■ Document extract:
....
Action on note. Fulton Civil Court. Before Judge Camp.
DEEN, Judge.
Where 24 monthly instalment payments are figured at maximum charge and interest rates to pay out a note purportedly drawn under the provisions of the Industrial Loan Act, which note authorizes acceleration maturity of all "instalments" upon default in payment, and provides for 8% interest on the liquidated amount from maturity, the election to exercise such a provision as a means of collecting unearned interest plus other interest thereon constitutes usury and renders the instrument void.
On June 24, 1969, the defendant executed a secured note to the plaintiff small loan agency in the face amount of $480 repayable in 24 equal instalments of $20, beginning July 5, 1969. Defendant received $264.89 after deductions of $66.21 interest, $38.40 investigation fee, $3.50 recording fee and $107 insurance. Defendant made 8 payments, all late, and was credited with $157 after deduction of late charges totaling $8.00. Suit was filed on October 20, 1970, seeking a principal balance on the note of $328 principal and $26.24 interest (for one year at 8%) under the following provisions of the instrument: "Failure to pay any instalment . . . when due hereunder shall at the option of the holder and without notice render all instalments due and payable at once' and "interest from maturity at the rate of 8% per annum."
....
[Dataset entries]
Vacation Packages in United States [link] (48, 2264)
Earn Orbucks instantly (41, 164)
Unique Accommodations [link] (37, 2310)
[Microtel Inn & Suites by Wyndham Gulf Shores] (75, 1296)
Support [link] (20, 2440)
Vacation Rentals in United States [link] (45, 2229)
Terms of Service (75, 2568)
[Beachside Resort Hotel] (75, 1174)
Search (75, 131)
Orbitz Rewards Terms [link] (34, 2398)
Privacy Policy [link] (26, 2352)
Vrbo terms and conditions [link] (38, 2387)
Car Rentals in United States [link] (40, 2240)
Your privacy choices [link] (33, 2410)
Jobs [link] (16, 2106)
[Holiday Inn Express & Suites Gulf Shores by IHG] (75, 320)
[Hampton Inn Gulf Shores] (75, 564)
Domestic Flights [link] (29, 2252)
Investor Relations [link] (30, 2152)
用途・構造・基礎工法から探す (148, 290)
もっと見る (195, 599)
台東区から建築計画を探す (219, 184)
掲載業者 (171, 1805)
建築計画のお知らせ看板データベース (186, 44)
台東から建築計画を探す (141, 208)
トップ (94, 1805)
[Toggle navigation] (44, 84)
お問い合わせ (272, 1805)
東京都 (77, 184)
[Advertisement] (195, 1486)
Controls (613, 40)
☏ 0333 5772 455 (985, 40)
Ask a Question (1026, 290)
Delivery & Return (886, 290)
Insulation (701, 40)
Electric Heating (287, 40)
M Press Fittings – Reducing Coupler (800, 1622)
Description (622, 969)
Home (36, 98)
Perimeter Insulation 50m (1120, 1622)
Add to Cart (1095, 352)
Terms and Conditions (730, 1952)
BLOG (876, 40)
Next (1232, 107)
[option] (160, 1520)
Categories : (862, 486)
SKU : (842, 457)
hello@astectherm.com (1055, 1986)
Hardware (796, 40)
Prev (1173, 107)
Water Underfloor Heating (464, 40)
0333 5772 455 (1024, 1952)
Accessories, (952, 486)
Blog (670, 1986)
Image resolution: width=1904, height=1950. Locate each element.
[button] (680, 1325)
....
■ Given problem:
Output the passage of the court opinion starting at "DEEN, Judge." and ending at "the instrument void.", copied word for word. These records stand apart from the court opinion and are separate material.

■ Response to the task:
DEEN, Judge.
Where 24 monthly instalment payments are figured at maximum charge and interest rates to pay out a note purportedly drawn under the provisions of the Industrial Loan Act, which note authorizes acceleration maturity of all "instalments" upon default in payment, and provides for 8% interest on the liquidated amount from maturity, the election to exercise such a provision as a means of collecting unearned interest plus other interest thereon constitutes usury and renders the instrument void.